# Building a Spam Filter with Naive Bayes

Aim to use the multinomial Naive Bayes algorithm build a spam filter for SMS messages.

To train the algorithm, we'll use a dataset of 5,572 SMS messages that have been manually classified. 

The dataset was put together by Tiago A. Almeida and José María Gómez Hidalgo, and it can be downloaded from the [The UCI Machine Learning Repository](https://archive.ics.uci.edu/ml/datasets/sms+spam+collection). 
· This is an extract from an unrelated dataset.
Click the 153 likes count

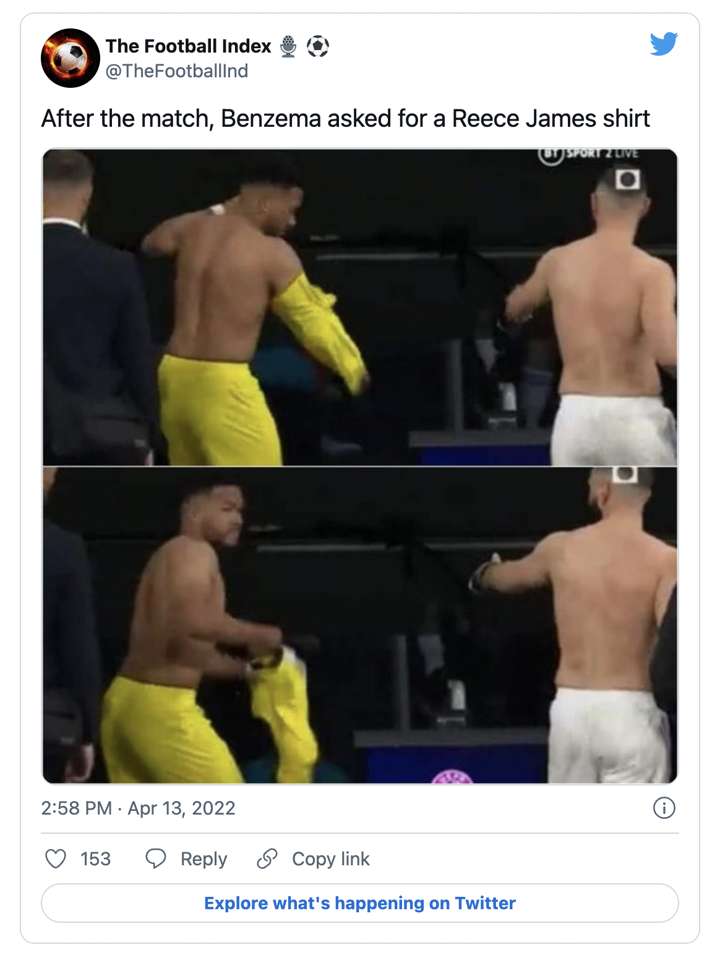click(x=96, y=859)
The data collection process is described in more details on [this page](http://www.dt.fee.unicamp.br/~tiago/smsspamcollection/#composition), where you can also find some of the papers authored by Tiago A. Almeida and José María Gómez Hidalgo.

In [1]:
import pandas as pd
from sklearn.model_selection import train_test_split
import re

In [2]:
raw_data = pd.read_csv(
    '~/data/smsspamcollection/SMSSpamCollection',
    sep='\t', 
    header=None, 
    names=['Label', 'SMS']
)

In [3]:
raw_data.head()

Unnamed: 0,Label,SMS
0,ham,"Go until jurong point, crazy.. Available only ..."
1,ham,Ok lar... Joking wif u oni...
2,spam,Free entry in 2 a wkly comp to win FA Cup fina...
3,ham,U dun say so early hor... U c already then say...
4,ham,"Nah I don't think he goes to usf, he lives aro..."


In [4]:
raw_data.shape

(5572, 2)

In [5]:
# Here we see that around 13% of the messages are spam. 
raw_data['Label'].value_counts(normalize=True)

ham     0.865937
spam    0.134063
Name: Label, dtype: float64

## Rename labels (optional - just personal preference)

In [6]:
data = raw_data.apply(lambda x : x.replace('ham','non-spam'))
data.head()

Unnamed: 0,Label,SMS
0,non-spam,"Go until jurong point, crazy.. Available only ..."
1,non-spam,Ok lar... Joking wif u oni...
2,spam,Free entry in 2 a wkly comp to win FA Cup fina...
3,non-spam,U dun say so early hor... U c already then say...
4,non-spam,"Nah I don't think he goes to usf, he lives aro..."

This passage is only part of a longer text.